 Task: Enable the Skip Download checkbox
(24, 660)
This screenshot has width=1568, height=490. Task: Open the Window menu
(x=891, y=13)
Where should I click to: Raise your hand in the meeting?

+++

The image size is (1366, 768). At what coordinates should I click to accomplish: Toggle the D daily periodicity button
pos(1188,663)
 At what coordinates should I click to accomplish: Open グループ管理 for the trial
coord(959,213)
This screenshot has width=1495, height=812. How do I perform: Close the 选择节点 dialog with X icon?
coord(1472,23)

+++

Copy the data from the line containing "Task: Enable the Skip Download checkbox" up to and including the line containing "Where should I", requests too, and multiply every coordinate in the answers by 2.4, rounding to whole numbers with halves rounded up. Leave all numbers in the requests unchanged.

*Problem solution*.
 Task: Enable the Skip Download checkbox
(58, 1584)
This screenshot has width=1568, height=490. Task: Open the Window menu
(x=2138, y=31)
Where should I click to: Raise your hand in the meeting?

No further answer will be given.